IVREA. Le Olimpiadi si avvicinano a grandi passi e per Paola Paggi, ventottenne pallavolista eporediese, sono giorni di ansia. Il C.T. azzurro Bonitta, secondo le sue abitudini, renderà noto solo all'ultimo momento l'elenco ufficiale delle componenti la nazionale italiana e i dubbi di Paola sono legittimi anche se, per una giocatrice che in tempo non lontani ha vinto il campionato del mondo e più recentemente lo scudetto tricolore con la Foppapedretti Bergamo, risulta difficile pensare a una esclusione. «Ci tengo moltissimo a partecipare alle Olimpiadi di Atene e spero che il c.t. Marco Bonitta abbia già il mio nome segnato sul suo taccuino. La condizione fisica c'è, la voglia non ne parliamo, quindi le ambizioni non sono certo mal riposte».
Le parole della Paggi, centrale alta 1,82, lasciano capire la trepidazione che sta caratterizzando questo periodo. Indiscrezioni danno Paola come sicura partente per la Grecia, tuttavia la prudenza è d'obbligo.
Ad ogni modo, Paola decide di calarsi nella parte per esorcizzare ogni timore: «Dopo il titolo mondiale sarebbe una soddisfazione galattica conquistare anche l'alloro olimpico. Bisogna crederci e puntare dritte alla meta perchè sono profondamente convinta che il carattere sia il miglior propellente. Comunque già salire sul podio sul gradino immediatamente inferiore o, in caso diverso, sul terzo, potrebbe costituire un'impresa da incorniciare, soprattutto se ricordiamo la delusione patita quattro anni fa a Sydney».

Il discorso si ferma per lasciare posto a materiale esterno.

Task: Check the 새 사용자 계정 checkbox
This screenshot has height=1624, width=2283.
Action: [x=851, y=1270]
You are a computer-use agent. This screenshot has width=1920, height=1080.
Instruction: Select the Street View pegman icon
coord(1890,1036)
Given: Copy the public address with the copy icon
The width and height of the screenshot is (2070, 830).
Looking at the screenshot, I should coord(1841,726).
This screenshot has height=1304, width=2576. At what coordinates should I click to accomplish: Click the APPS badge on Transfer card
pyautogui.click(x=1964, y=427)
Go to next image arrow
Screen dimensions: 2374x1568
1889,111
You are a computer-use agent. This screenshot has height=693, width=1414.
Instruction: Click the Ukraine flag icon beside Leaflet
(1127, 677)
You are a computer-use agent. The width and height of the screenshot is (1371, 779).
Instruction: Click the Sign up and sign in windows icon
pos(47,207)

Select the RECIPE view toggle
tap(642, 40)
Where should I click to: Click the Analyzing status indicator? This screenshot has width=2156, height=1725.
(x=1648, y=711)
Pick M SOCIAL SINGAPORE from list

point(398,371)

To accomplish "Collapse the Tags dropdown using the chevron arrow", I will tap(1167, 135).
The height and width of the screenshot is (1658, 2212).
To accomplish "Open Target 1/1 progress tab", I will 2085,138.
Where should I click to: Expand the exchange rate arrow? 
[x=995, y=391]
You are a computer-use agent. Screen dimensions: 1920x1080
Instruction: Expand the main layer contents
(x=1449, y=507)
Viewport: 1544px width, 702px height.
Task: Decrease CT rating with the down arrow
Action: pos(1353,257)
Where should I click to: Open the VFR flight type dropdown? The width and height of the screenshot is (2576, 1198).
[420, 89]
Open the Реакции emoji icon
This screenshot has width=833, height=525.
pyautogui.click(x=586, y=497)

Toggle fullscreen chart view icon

E se le cose non girassero per il verso giusto, facendo i dovuti scongiuri? «Male che vada credo che giungere tra le prime otto squadre sia ampiamente alla nostra portata».
Paola, come è noto, viene da una famiglia di apprezzabile tradizione sportiva, papà Gianni, in passato buon calciatore e ora dirigente nell'ambito del Comitato Locale Figc di Ivrea lo conferma.
Ma la pallavolista canavesana "rinforza" le proprie inclinazioni: infatti è fidanzata con Gianni Careri, giovane portiere del Castelnuovo (Serie C2), compagine toscana.
In attesa di conoscere il suo destino, Paola cerca di farsi trovare pronta per la chiamata in azzurro: «Quando non si sa nulla fino all'ultima ora utile ci si sente nervosi. Forse Bonitta adotta questo metodo per tenerci tutte sulla corda, ma è proprio una sofferenza!».
E gli sportivi canavesani, non solo gli appassionati di pallavolo, si augurano che un frammento della nostra terra si faccia onore nella prestigiosa rassegna greca.